Tag Archives: simon teen canada

ARC Review – When Dimple Met Rishi by Sandhya Menon

Title: When Dimple Met Rishi

Author: Sandhya Menon

Rating: ★★★★ 1/2

Synopsis: A laugh-out-loud, heartfelt YA romantic comedy, told in alternating perspectives, about two Indian-American teens whose parents have arranged for them to be married.

Dimple Shah has it all figured out. With graduation behind her, she’s more than ready for a break from her family, from Mamma’s inexplicable obsession with her finding the “Ideal Indian Husband.” Ugh. Dimple knows they must respect her principles on some level, though. If they truly believed she needed a husband right now, they wouldn’t have paid for her to attend a summer program for aspiring web developers…right?

Rishi Patel is a hopeless romantic. So when his parents tell him that his future wife will be attending the same summer program as him—wherein he’ll have to woo her—he’s totally on board. Because as silly as it sounds to most people in his life, Rishi wants to be arranged, believes in the power of tradition, stability, and being a part of something much bigger than himself.

The Shahs and Patels didn’t mean to start turning the wheels on this “suggested arrangement” so early in their children’s lives, but when they noticed them both gravitate toward the same summer program, they figured, Why not?

Huge thank you to Simon & Schuster Canada for this ARC!

Sam’s Review:

Ever since I saw the cover for When Dimple Met Rishi, I knew I wanted to read this book. When I read the synopsis, I knew I wanted to read this book. I had this book super hyped in my head, which is why I think I put off reading it for as long as I did. However, this book didn’t disappoint me! I laughed, I cried, I had many, many feelings throughout the course of it, and I feel like Sandhya Menon is going to be an author watch now.

I loved Dimple from page one. She’s one of those characters with a lot of conviction and determination. She sees herself as a very independent young woman with goals that don’t include marriage right off the bat. Her family wants her to be happy, so they arrange for her to meet with Rishi, a young Indian boy who is on his way to MIT, but has a secret passion for comic book writing.

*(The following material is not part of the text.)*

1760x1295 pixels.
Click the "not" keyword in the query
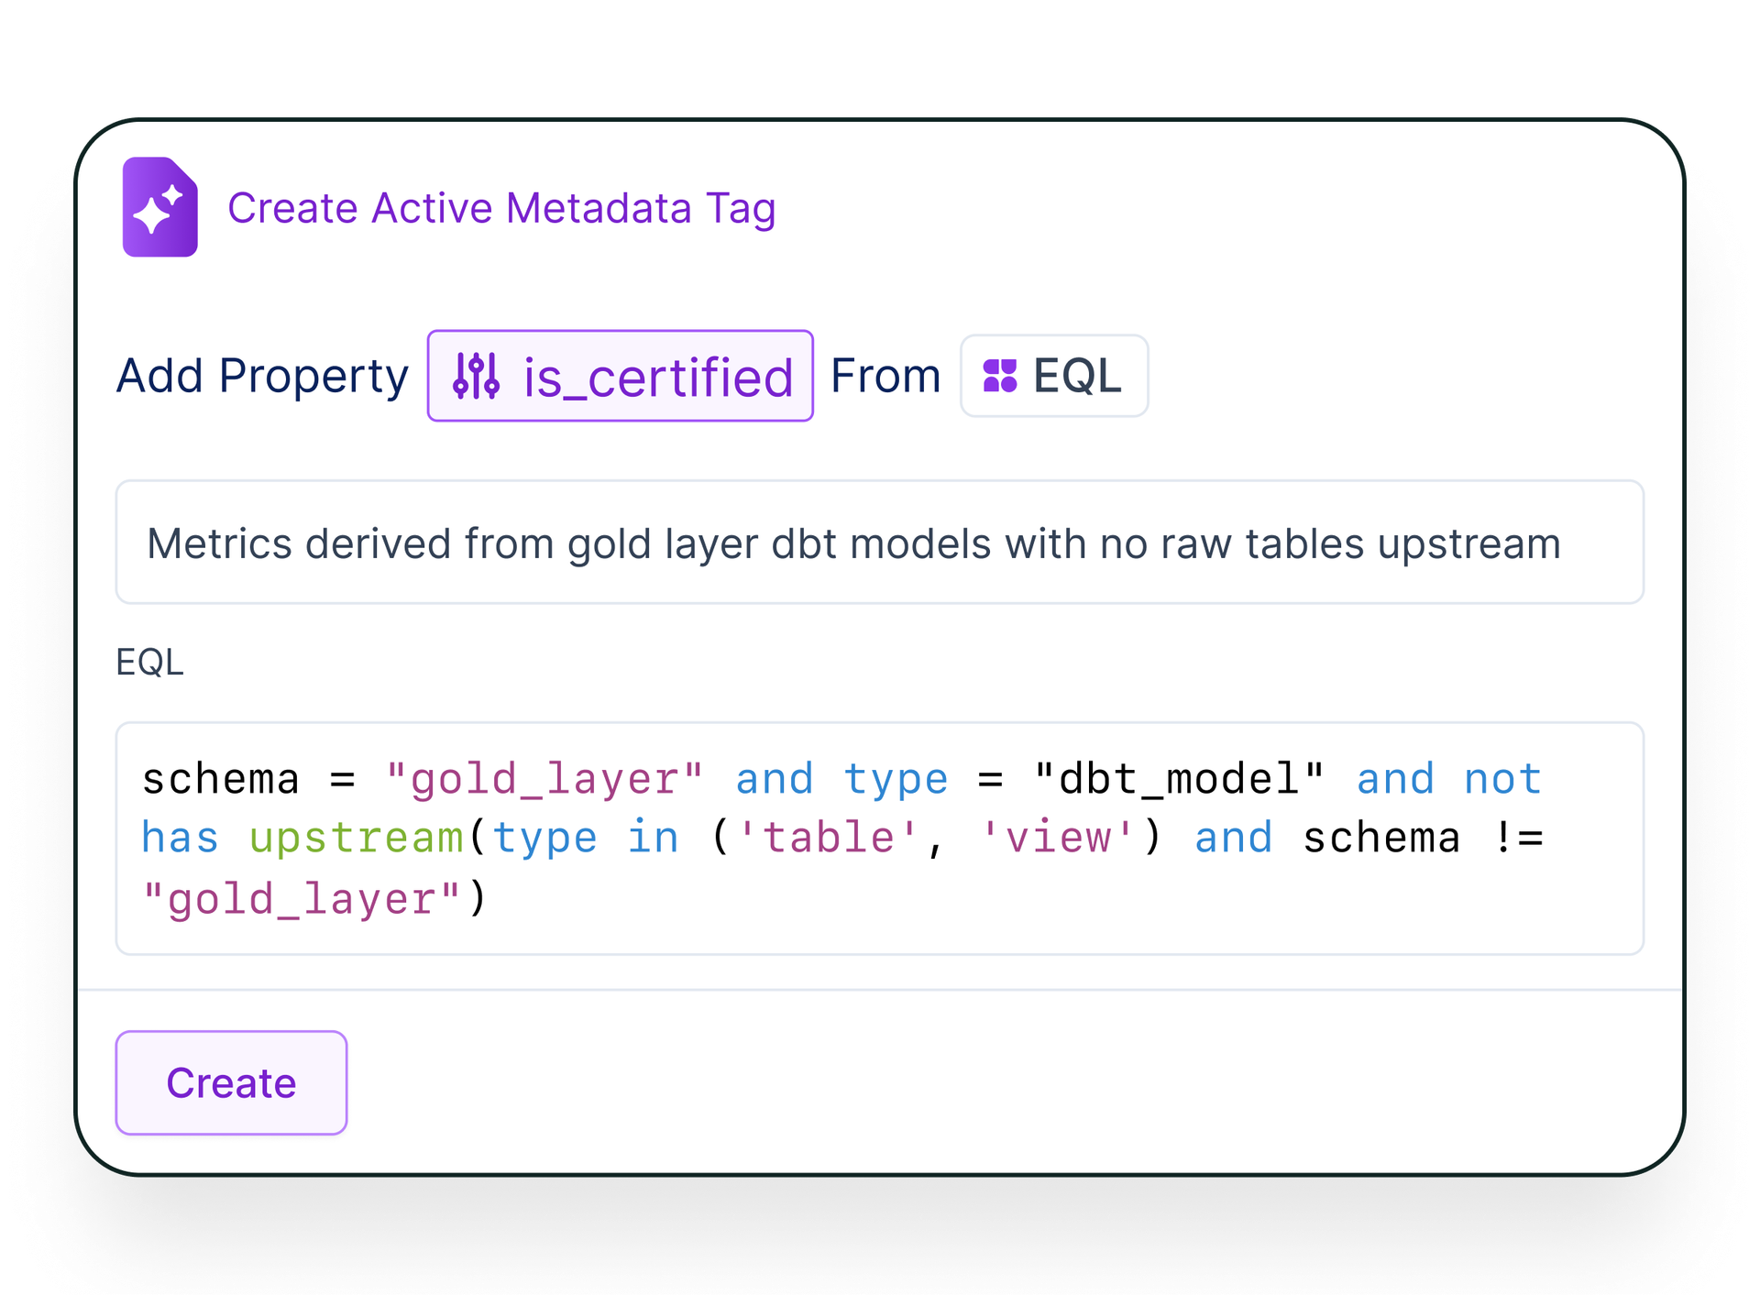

Both protagonists have strong visions of where they want to be in their lives, but they both also struggle with their family values. It’s part of why I loved the story so much is that both Dimple and Rishi’s troubles felt very raw and real, and Menon gives the reader so much context to what it’s like to be a young Indian-American trying to both love and value yourself, but also respect the wishes of the family. What I also loved is there’s a lot of comedy between the two characters, but their romance blossoms into something that feels very organic. You get a sense that parts of this story were heavily influenced by Bollywood culture, and while that is super noticeable, it doesn’t detract from the kind of romance that Menon is trying to convey between Dimple and Rishi. There’s a lot of skill in finding a balance for this kind of story, and Menon nails it.

I also loved a lot of the supporting characters, and I didn’t feel like they were one note in the slightest. I adored Rishi’s brother, and I loved that he was a typical little brother who also could see how blind his older sibling is. I loved Celia and I thought she was a good counterpart to Dimple’s character in that she keeps her grounded. I LOVED both Dimple and Rishi’s families, particularly Dimple’s family, who made me laugh, smile and you get this huge sense of love from her family.

When Dimple Met Rishi is one of those books that just gives you so many feelings as your reading it, and that is why I loved it so much. It’s the kind of contemporary book that balances so many different aspects of life, but also still manages to craft a romance that is both organic and sweet. If you love romance, this is a book you need to put on your radar ASAP.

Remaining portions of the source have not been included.